[Stored items]
********
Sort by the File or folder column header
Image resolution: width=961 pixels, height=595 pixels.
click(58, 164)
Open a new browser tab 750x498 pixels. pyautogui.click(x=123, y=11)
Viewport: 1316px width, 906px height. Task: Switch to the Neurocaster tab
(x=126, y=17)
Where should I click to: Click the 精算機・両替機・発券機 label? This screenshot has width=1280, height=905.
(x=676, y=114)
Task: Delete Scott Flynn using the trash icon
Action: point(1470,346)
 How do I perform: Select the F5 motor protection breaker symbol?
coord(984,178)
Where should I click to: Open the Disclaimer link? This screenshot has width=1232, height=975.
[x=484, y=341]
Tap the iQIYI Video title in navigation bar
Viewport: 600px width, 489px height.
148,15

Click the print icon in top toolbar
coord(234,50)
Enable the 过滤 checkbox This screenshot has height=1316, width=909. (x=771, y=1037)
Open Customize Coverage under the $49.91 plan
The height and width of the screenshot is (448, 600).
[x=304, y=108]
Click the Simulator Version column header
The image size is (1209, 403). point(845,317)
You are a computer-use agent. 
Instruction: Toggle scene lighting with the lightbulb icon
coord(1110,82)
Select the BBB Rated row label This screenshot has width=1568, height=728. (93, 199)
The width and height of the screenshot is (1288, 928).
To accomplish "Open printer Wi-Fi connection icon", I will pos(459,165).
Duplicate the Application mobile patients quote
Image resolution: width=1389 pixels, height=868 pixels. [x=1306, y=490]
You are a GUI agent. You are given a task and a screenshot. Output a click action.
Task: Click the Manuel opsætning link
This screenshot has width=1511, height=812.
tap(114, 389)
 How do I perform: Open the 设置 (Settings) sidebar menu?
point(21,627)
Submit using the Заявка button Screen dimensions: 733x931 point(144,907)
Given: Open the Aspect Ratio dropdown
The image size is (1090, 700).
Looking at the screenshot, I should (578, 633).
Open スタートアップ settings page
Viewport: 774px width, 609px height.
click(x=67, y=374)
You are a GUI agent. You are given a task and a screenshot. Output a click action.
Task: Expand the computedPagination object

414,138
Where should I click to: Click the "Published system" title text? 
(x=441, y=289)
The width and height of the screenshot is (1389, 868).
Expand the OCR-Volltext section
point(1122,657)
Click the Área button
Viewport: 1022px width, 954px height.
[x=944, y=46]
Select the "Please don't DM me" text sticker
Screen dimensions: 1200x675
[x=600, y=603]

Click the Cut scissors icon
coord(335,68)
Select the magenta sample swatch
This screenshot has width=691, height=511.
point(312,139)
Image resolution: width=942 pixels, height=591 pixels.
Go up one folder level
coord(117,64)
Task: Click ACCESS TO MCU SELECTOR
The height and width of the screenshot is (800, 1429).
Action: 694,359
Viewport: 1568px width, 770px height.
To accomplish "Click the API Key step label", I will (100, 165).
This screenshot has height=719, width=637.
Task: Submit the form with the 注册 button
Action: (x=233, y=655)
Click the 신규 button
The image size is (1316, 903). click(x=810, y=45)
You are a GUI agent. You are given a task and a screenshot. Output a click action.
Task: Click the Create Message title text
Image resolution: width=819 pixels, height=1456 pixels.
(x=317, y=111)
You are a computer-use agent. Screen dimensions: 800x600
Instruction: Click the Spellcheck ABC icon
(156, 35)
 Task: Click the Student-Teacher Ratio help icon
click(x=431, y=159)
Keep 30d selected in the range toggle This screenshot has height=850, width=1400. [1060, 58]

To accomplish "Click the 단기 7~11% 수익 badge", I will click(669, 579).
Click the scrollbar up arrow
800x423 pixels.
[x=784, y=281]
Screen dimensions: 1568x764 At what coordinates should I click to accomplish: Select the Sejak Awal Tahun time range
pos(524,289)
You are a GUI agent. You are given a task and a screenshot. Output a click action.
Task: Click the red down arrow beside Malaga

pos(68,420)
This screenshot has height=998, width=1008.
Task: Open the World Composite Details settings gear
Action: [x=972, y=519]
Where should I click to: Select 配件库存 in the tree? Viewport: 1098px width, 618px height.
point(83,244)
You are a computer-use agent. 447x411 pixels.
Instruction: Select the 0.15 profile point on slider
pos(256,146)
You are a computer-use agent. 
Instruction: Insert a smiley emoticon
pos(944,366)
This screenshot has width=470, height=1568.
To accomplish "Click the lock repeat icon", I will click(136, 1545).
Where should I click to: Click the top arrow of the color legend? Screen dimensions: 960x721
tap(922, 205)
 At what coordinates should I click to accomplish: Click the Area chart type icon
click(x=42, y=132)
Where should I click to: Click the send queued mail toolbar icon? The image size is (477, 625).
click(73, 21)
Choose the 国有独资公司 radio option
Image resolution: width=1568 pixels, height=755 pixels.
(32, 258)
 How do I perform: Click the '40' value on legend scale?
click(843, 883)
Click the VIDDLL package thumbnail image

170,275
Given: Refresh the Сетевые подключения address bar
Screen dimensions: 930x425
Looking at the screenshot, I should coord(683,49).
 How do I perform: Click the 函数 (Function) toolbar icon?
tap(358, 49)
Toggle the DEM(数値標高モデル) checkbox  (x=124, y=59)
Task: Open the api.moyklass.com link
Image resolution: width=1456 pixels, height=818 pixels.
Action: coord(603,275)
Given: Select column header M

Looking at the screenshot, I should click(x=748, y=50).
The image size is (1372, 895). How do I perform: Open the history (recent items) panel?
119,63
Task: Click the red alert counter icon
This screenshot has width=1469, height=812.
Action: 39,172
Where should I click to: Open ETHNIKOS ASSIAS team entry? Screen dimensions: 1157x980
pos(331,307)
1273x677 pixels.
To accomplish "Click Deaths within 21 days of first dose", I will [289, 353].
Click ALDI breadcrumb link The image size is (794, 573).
********
Look through the entries above; copy each line where the string "computer" appears.

You are a computer-use agent. 
You are a computer-use agent. Screen dimensions: 800x600
You are a computer-use agent. 447x411 pixels.
You are a computer-use agent. 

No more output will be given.